Welcome to Murder by the Book's blog about what we've read recently. You can find our website at www.mbtb.com.

Sunday, July 11, 2021

The Midnight Library by Matt Haig

Viking, 304 pages, $26



“The Midnight Library” is not a mystery.


I have been reading more non-mysteries and magazine articles lately, mostly non-fiction stuff. That’s why this blog has been empty lately.


What is “The Midnight Library,” then? (More and more books defy categorization, and I say “Yay” to that.) What if you despaired of your life and decided to end it one night. What if instead of dying, time froze at midnight and you found yourself in an unusual library instead. What if the librarian were one from your grade school, a woman who had comforted you once when you desperately needed it. What if she gave you the chance to go back and live another life-that-could-have-been. What if you chose, for example, to marry the man you had run away from two days before your wedding. What if there were more "what-ifs." What would those lives have been like? What kind of book would that make “The Midnight Library”?

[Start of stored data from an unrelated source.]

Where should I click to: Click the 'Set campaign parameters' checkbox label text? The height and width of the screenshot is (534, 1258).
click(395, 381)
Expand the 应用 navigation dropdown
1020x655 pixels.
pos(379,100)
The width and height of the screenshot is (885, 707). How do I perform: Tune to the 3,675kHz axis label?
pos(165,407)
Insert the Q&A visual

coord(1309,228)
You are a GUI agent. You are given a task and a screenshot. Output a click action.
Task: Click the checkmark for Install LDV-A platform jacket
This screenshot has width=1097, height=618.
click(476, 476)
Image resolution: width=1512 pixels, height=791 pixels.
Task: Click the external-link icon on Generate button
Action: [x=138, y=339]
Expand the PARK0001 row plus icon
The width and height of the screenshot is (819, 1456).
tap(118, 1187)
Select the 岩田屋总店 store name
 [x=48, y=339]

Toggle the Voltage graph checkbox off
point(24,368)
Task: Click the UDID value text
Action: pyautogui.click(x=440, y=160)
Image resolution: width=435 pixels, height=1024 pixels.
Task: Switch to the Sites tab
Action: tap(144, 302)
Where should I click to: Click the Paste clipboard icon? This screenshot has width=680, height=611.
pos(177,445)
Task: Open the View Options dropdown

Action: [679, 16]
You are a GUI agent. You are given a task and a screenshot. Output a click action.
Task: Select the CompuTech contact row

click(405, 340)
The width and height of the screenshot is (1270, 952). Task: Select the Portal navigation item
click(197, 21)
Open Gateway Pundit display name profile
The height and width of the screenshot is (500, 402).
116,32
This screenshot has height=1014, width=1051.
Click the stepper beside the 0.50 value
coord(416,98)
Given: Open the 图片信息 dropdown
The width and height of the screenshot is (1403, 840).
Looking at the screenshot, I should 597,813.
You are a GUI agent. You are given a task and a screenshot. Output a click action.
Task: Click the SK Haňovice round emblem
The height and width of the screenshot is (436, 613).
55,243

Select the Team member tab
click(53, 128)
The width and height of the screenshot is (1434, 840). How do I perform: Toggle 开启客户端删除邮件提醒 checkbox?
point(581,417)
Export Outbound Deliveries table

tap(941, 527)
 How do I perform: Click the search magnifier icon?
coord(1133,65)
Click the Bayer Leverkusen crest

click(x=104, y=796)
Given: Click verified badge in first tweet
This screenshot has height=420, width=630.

Science-fiction, fantasy, “literary,” just another one of the current crop of books that play with time and the meaning of life? It doesn’t pretend to be real. There’s no life-on-the-streets reality. Or family members messing each other up for generations. Or surviving an airplane crash. Or trying to stop a bomb from exploding.


It doesn’t really matter, does it, what label I give it.


It has a philosophical backbone and story-ribs jutting out from there. There is an abundance of emotions. So choose your own adventure, failed human Nora Seed, and author Matt Haig will take us along with you.


This book was pleasant, not too taxing on the brain, and slipped silently into the “feel good” category.